There are various investigations which can be carried out to detect ovulation. The standard test would be Day 21 progesterone which is a simple blood test that can be carried out by your GP. Other methods include ultrasound follicular tracking, temperature charts, and LH based urine predictor kits.
A combination of methods is felt to give a more accurate indication.
Sperm can live up to 7 days in woman’s body so if you have had sex in the days leading up to ovulation the sperm will be waiting to fertilise the egg. Having sex every 2-3 days in the month is felt to enhance the chances of pregnancy
What can affect ovulation?
Some problems with fertility stop ovulation occurring while others impact on egg release in some cycles but not others. Below is a list of some conditions which can result in issues with ovulation.
- PCOS – Polycystic ovarian syndrome (Here at Nua fertility we love all things gut health and there is emerging evidence of the role of gut health in the management of PCOS!)
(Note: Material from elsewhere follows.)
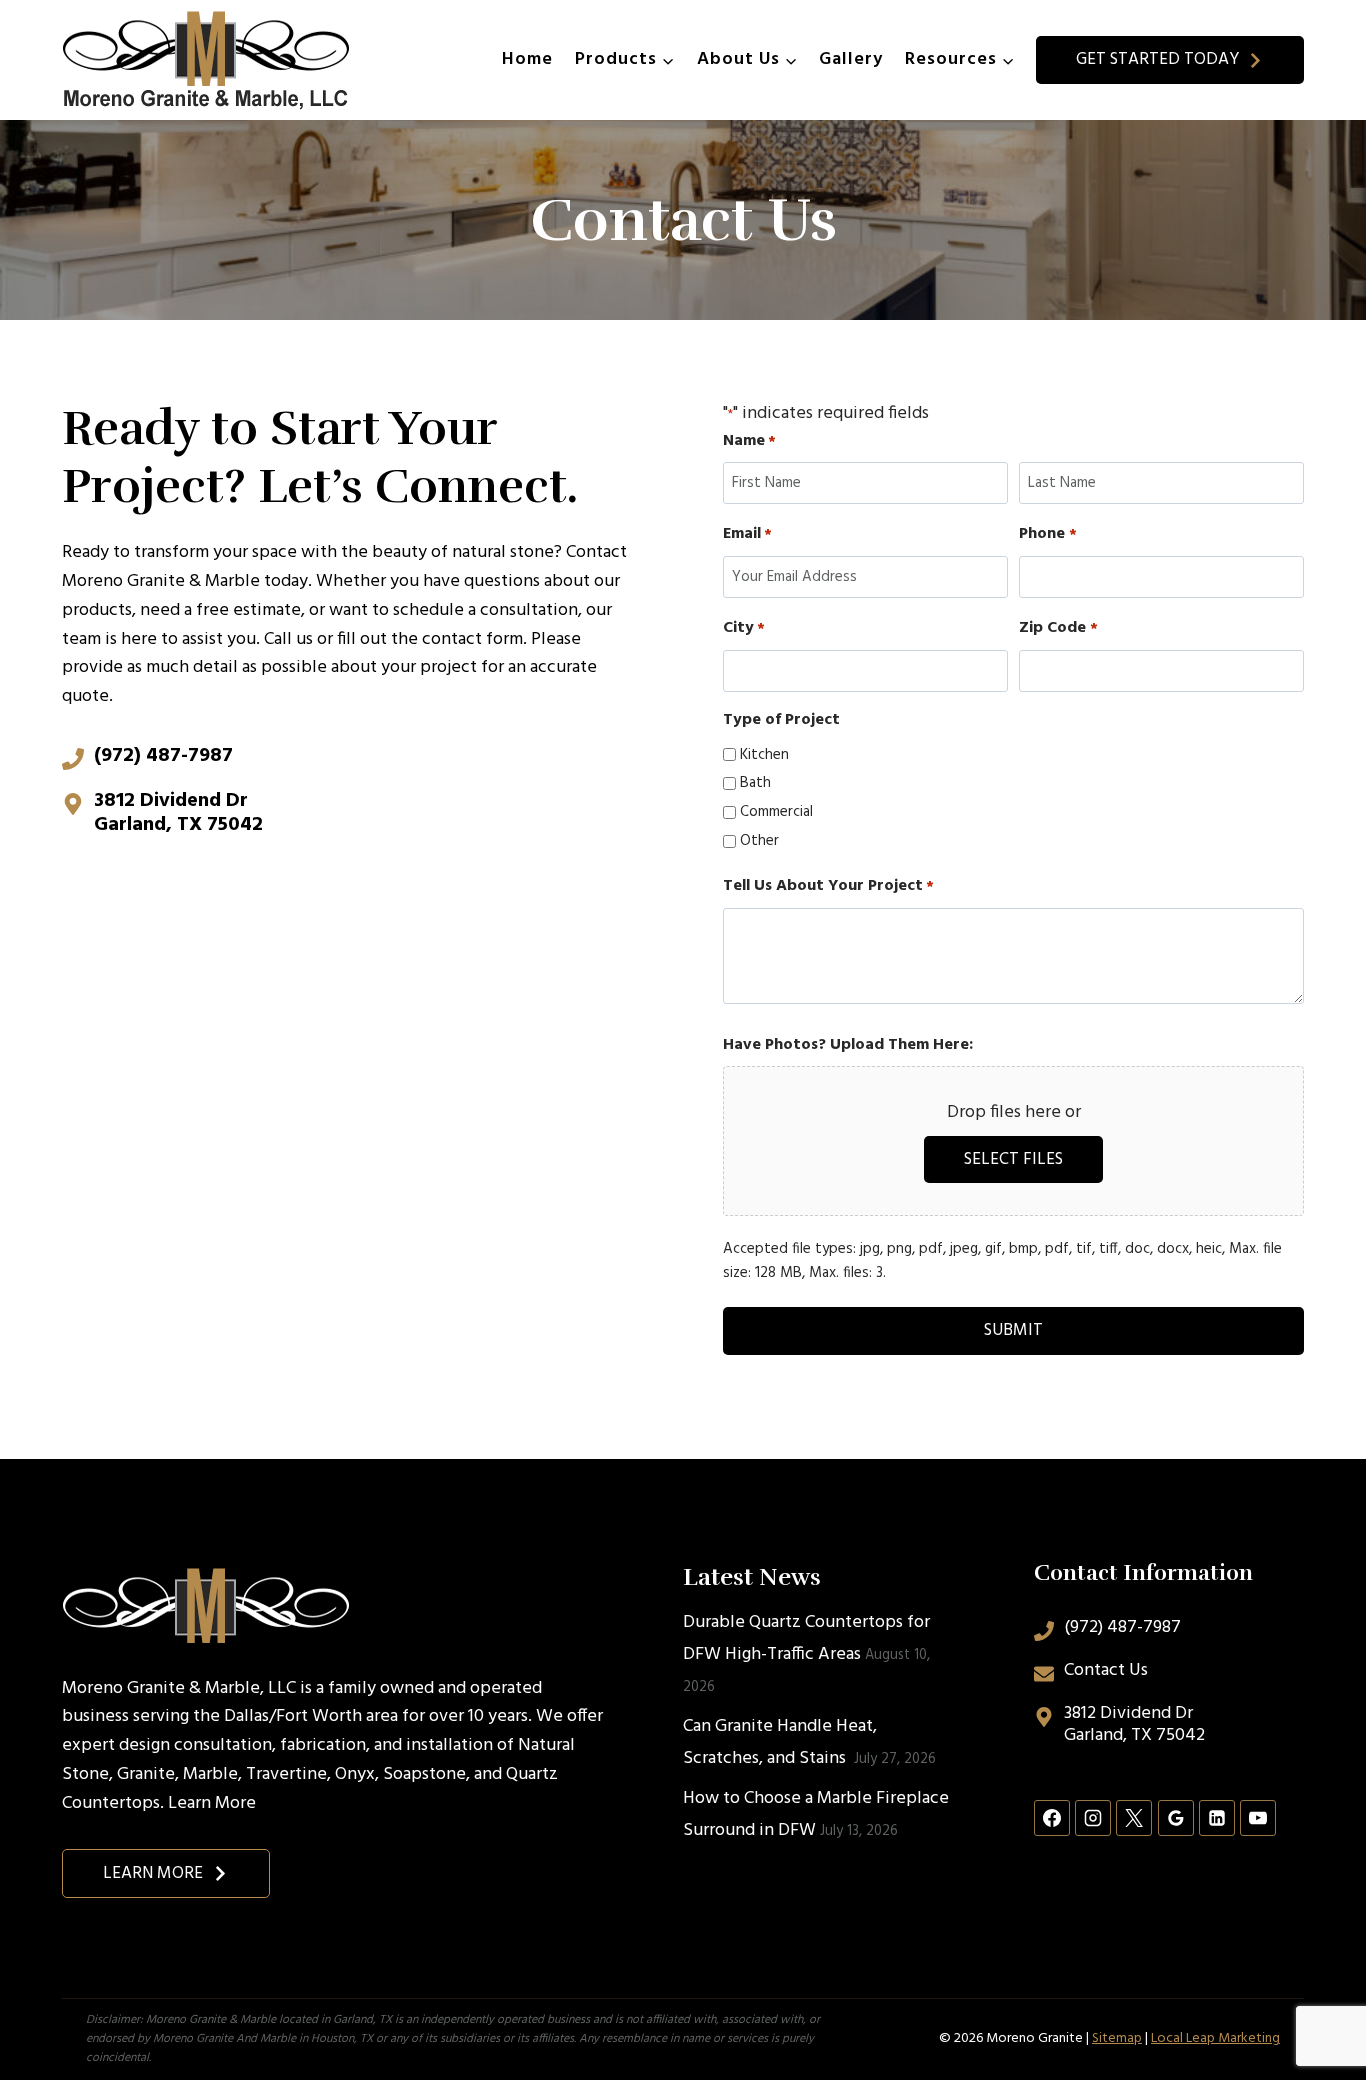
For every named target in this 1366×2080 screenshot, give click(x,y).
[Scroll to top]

- Thyroid problems – both hypothyroidism and hyperthyroidism
- Premature ovarian insufficiency – the loss of normal ovarian function before the age of 40
- Hyperprolactinaemia – abnormally high levels of prolactin hormone.
If you are experiencing problems with your periods or are having difficulties trying to conceive, talking with your GP is a good place to start to review your history, carryout initial blood tests and make a plan for the next steps in your fertility journey.